*** Opening SUPPLIED MATERIAL ***

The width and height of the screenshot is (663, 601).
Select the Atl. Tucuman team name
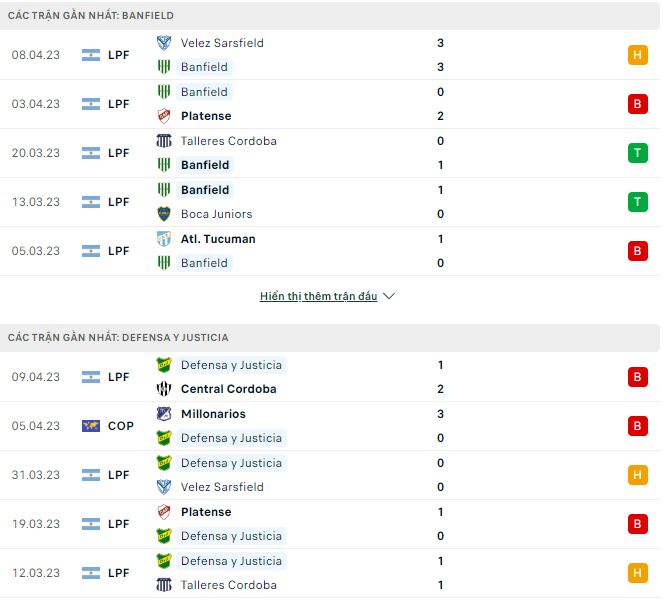tap(218, 239)
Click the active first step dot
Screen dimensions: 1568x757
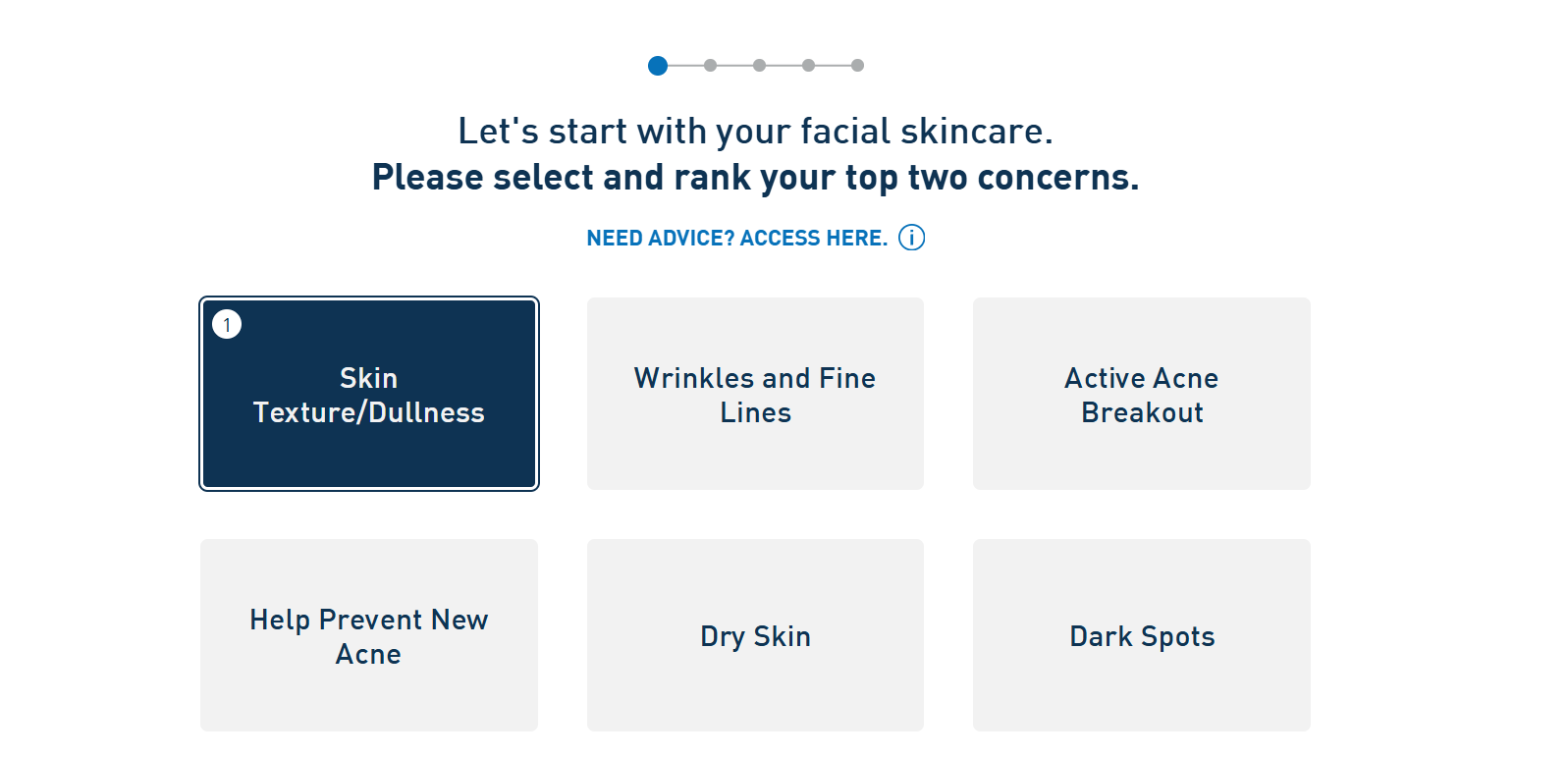658,66
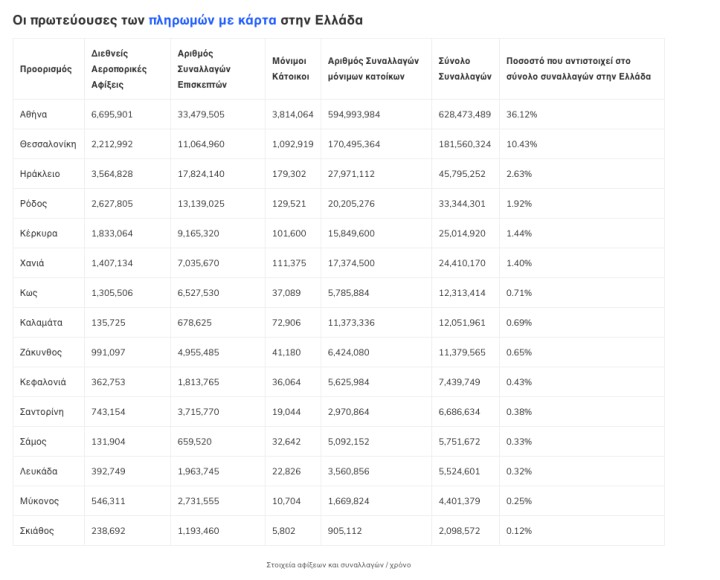Select the 'Σκιάθος' destination cell

[x=37, y=530]
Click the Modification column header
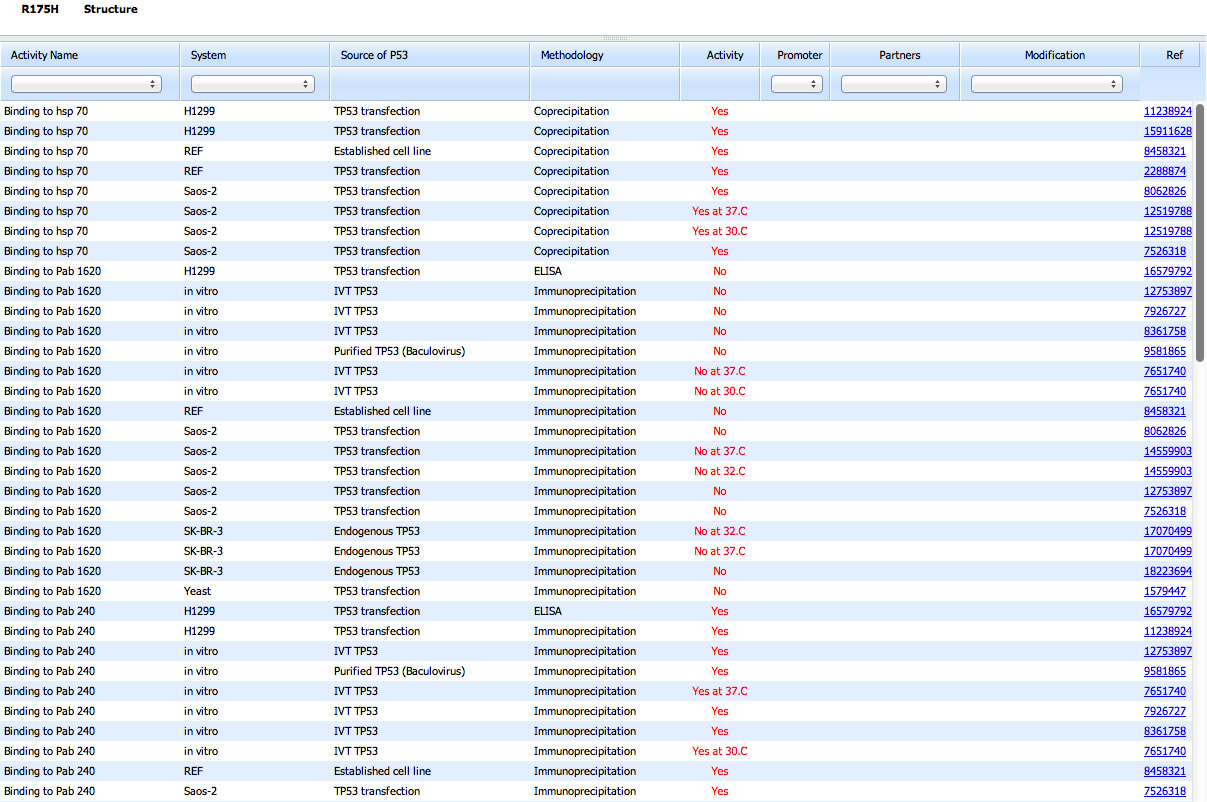The height and width of the screenshot is (802, 1207). pyautogui.click(x=1054, y=55)
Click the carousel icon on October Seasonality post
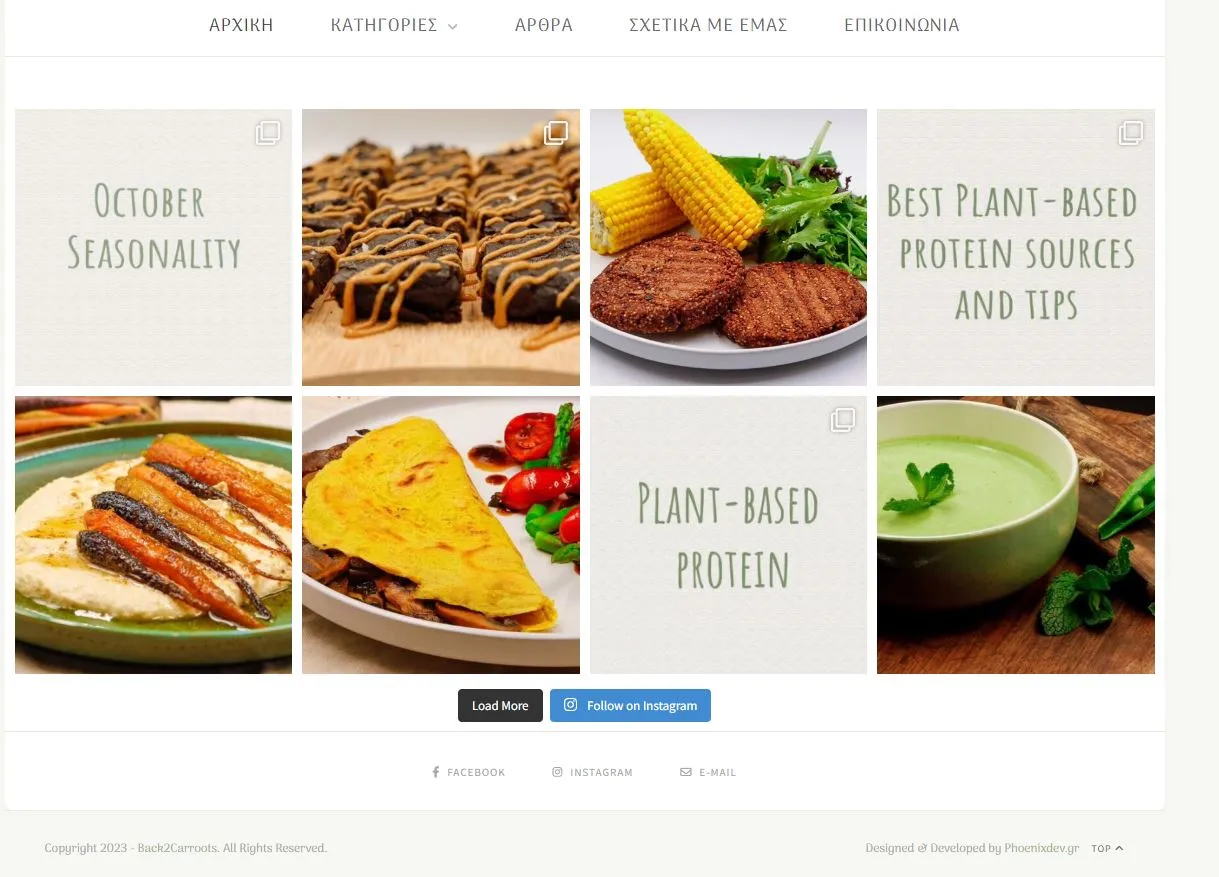Image resolution: width=1219 pixels, height=877 pixels. [268, 133]
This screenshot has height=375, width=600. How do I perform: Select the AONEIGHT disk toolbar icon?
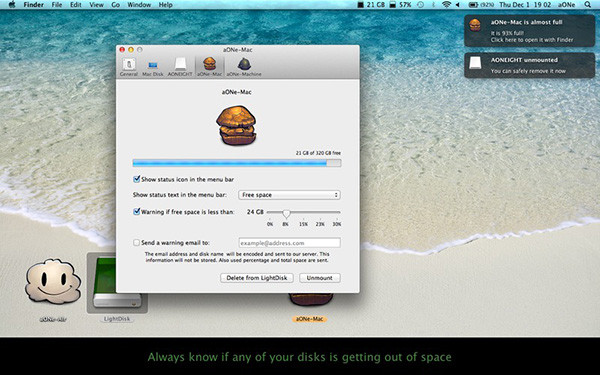click(180, 67)
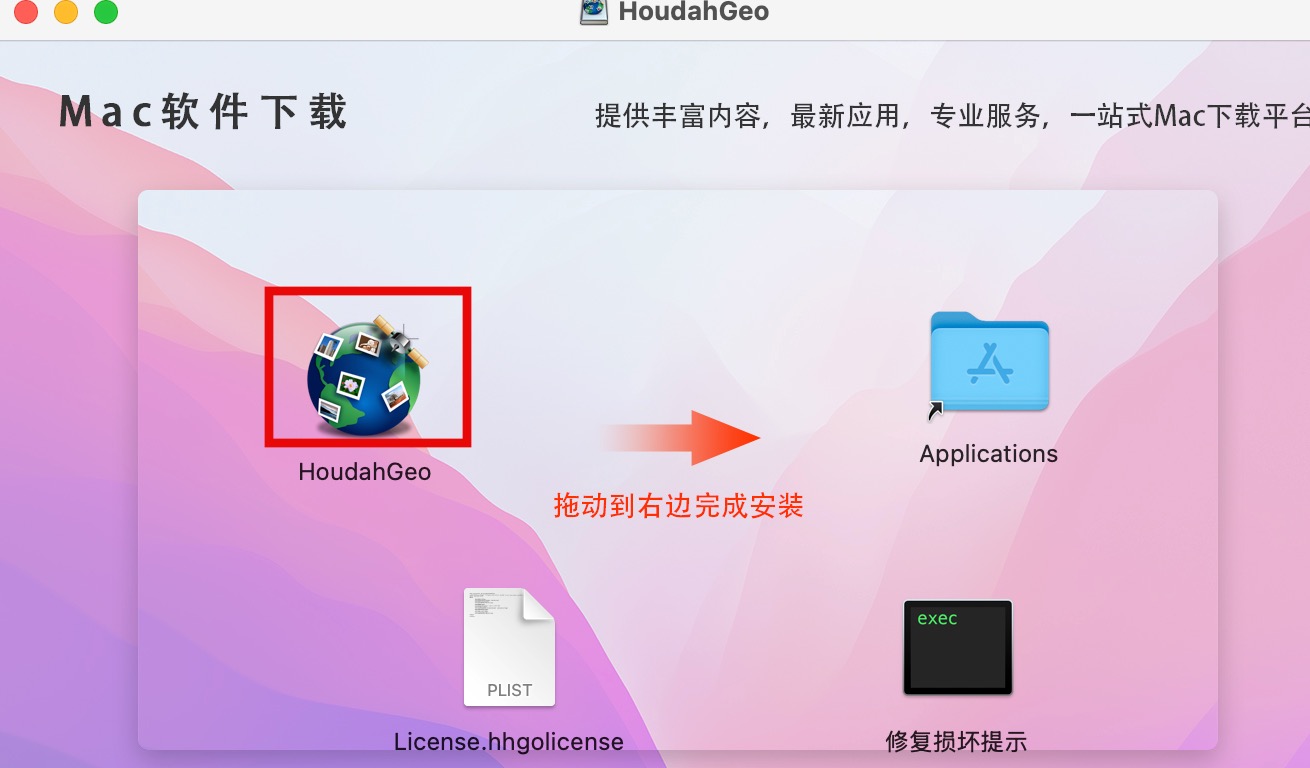Viewport: 1310px width, 768px height.
Task: Minimize the window using the yellow button
Action: tap(65, 12)
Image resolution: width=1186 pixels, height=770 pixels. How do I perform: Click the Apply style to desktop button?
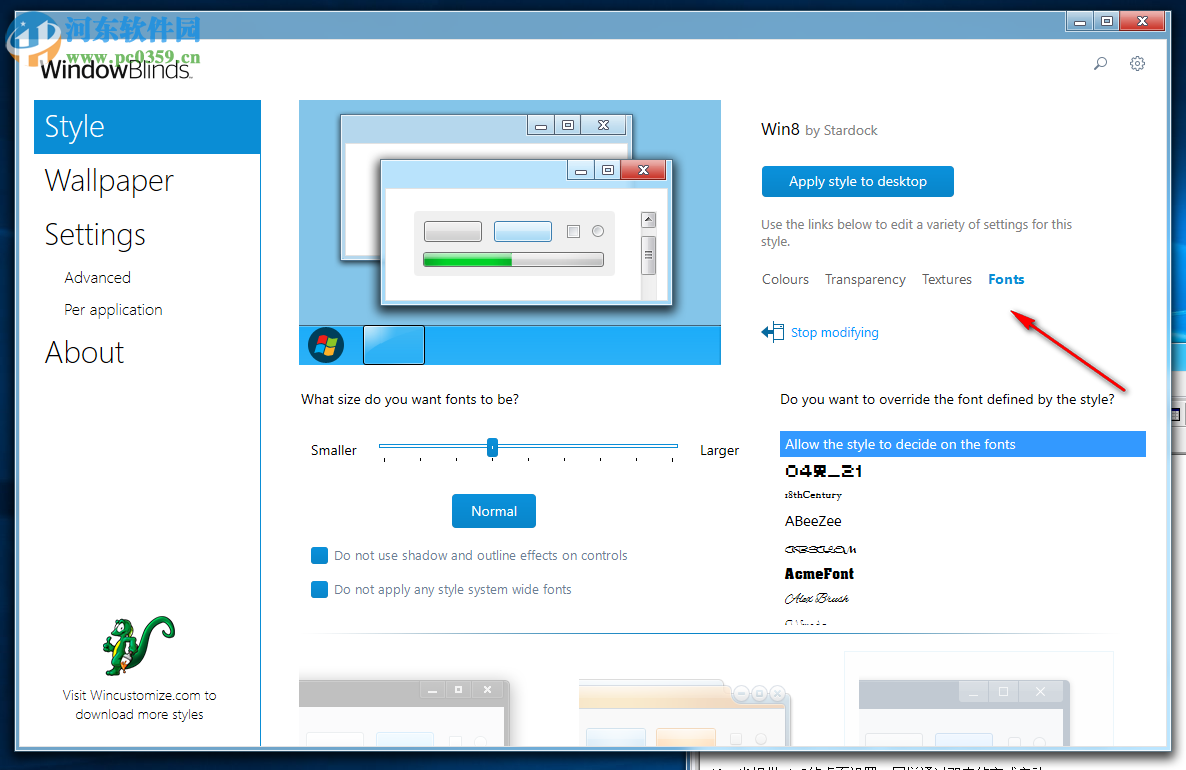(857, 181)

*** Closing SUPPLIED MATERIAL ***

The expected answer is an exact copy of the lines from the one containing "Screen dimensions: 1568x757" through the last line of the entries above, both included, without pictures.

Screen dimensions: 1568x757
658,66
Select the 'Σκιάθος' destination cell

[x=37, y=530]
Click the Modification column header
The height and width of the screenshot is (802, 1207). pyautogui.click(x=1054, y=55)
Click the carousel icon on October Seasonality post
Image resolution: width=1219 pixels, height=877 pixels. [268, 133]
This screenshot has height=375, width=600. How do I perform: Select the AONEIGHT disk toolbar icon?
click(180, 67)
Viewport: 1310px width, 768px height.
Task: Minimize the window using the yellow button
Action: tap(65, 12)
Image resolution: width=1186 pixels, height=770 pixels. How do I perform: Click the Apply style to desktop button?
(857, 181)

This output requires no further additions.